Granddaddy Scott’s home was a wood-frame house on a large tract of land. Animals in the backyard; cow pasture, barn behind the house, adjacent to the hog shed and chicken shack; vegetable garden and produce trees on the side of the house; then cropland, several hundred acres elsewhere; the farm itself, and main house, on about fourteen acres. My grandfather was well regarded in the community—you got that sense. Marty and I would come in the store and work. He’d
let us tag along, teach us how to work a cash register, let us help wait on people who came to get gas.
You could tell that everybody looked up to Mr. Obie. Mr. Obie was for all intents and purposes the local bank and the local barber. He did some of everything. Cut hair on his porch.
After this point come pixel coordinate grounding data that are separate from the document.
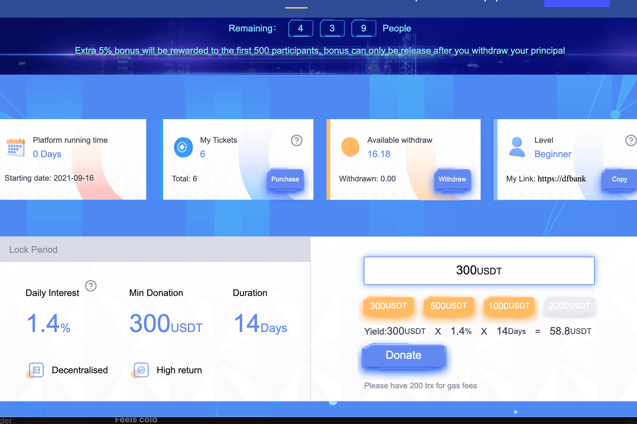Click the help icon on the Level card

pyautogui.click(x=631, y=140)
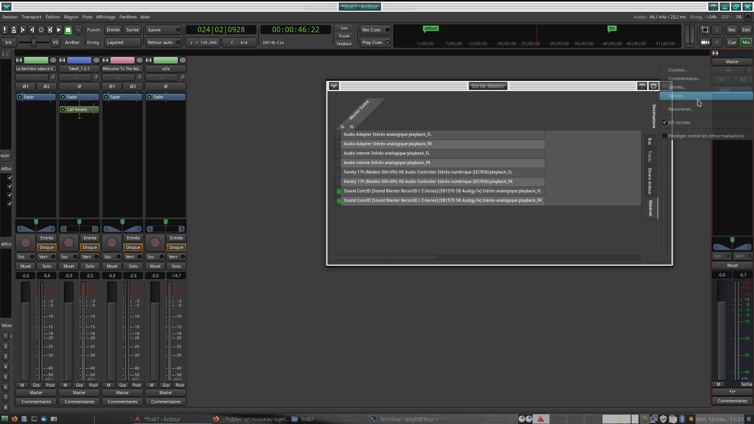Image resolution: width=754 pixels, height=424 pixels.
Task: Open the Int. sync source dropdown
Action: 9,42
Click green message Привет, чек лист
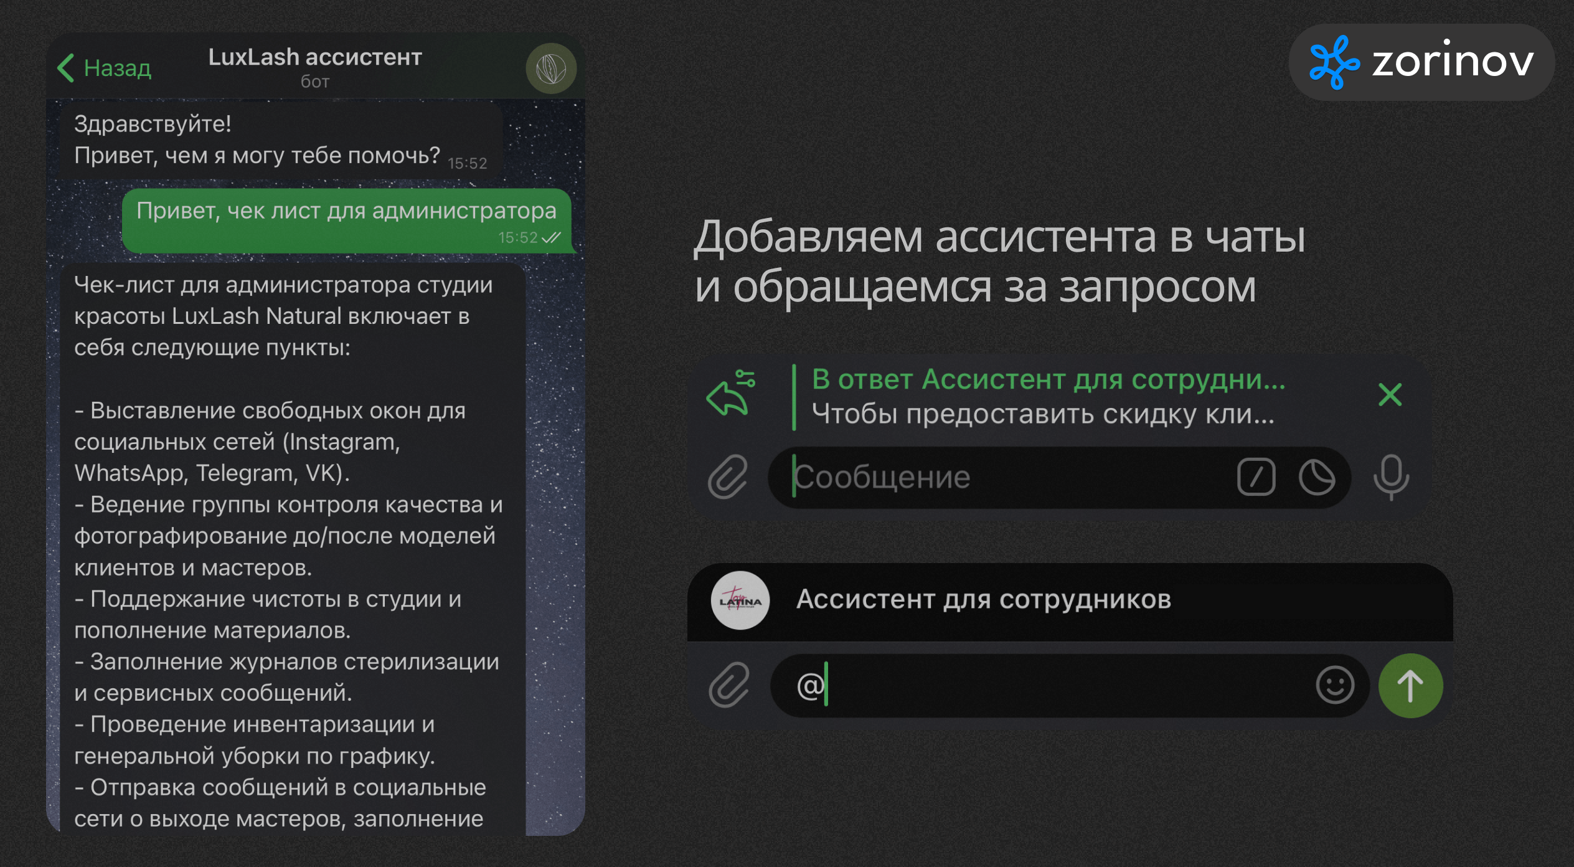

When people couldn’t afford to buy groceries, he’d extend them credit. There were so many people who owed him money that if they paid him off, seemed like he would’ve been a millionaire. He gave away so much at the end of his life and didn’t have a lot to show for it. Some people see that as mismanagement, other people see it as I do—he worked at what he loved, he helped people out, wasn’t in it for the money. He saw it as justice. He’d been fleeced himself. He was always courteous and giving to people. Some people took advantage, cheated him right to his face, let’s say on his gas pump. “Three dollars on regular,” a bad one might say, when he’d actually put in five. Granddaddy didn’t spend his life chasing the bad ones, or trying to keep them more honest. He was honest himself, never let other people’s transgressions affect him or the way he lived. And I saw this, and at the time it confused me, but in later years I began to understand it better. It took a while, though.
“Granddaddy, did you see what that man did?”… “Yeah, boy, I sure did. Think I’m blind? Make sure you don’t go around doing things like that.”… “You gonna let him get away with it, Grand-daddy?”… “Ain’t for me to let him get away or not. The Lord will make an accountin’.”
Now, does that make sense to you? It didn’t to me back then. The Lord was up in the sky, and Granddaddy was cheated on earth. I didn’t understand. Yet he seemed to want for nothing.
It was busier than you might imagine for the country, or for what I had always thought the country would be like—everybody lolling about being indolent with a piece of hay stuck in their teeth. Oh no. He worked at a sawmill, bought a truck, hauled logs and timber, cut hair on the weekends. He later bought a sawmill that was burned down two weeks later by racist whites. My grandmother had borne her children—my mother, Coretta, her sister, Edythe, and their brother, Obie. They tended crops when they grew up, hired out to pick cotton at harvest. My grandfather used to say he wouldn’t tolerate laziness in his house. When we visited, we worked. We didn’t go on vacation. We all had chores. When I say it was mixed work and play, what I really mean is on one hand, we thought we were going on vacation, because we were going away from home, but the truth is, we were working harder there than anywhere else. Granddaddy Scott could soften his approach; my grandmother was always strict. But they were both all about work. My grandfather would come in at 6 A.M.. “Y’all get up! Work to do!”… “We did it yesterday.”… “Do it every day. You need to be up. Open that shade. Let the Lord’s light in here!”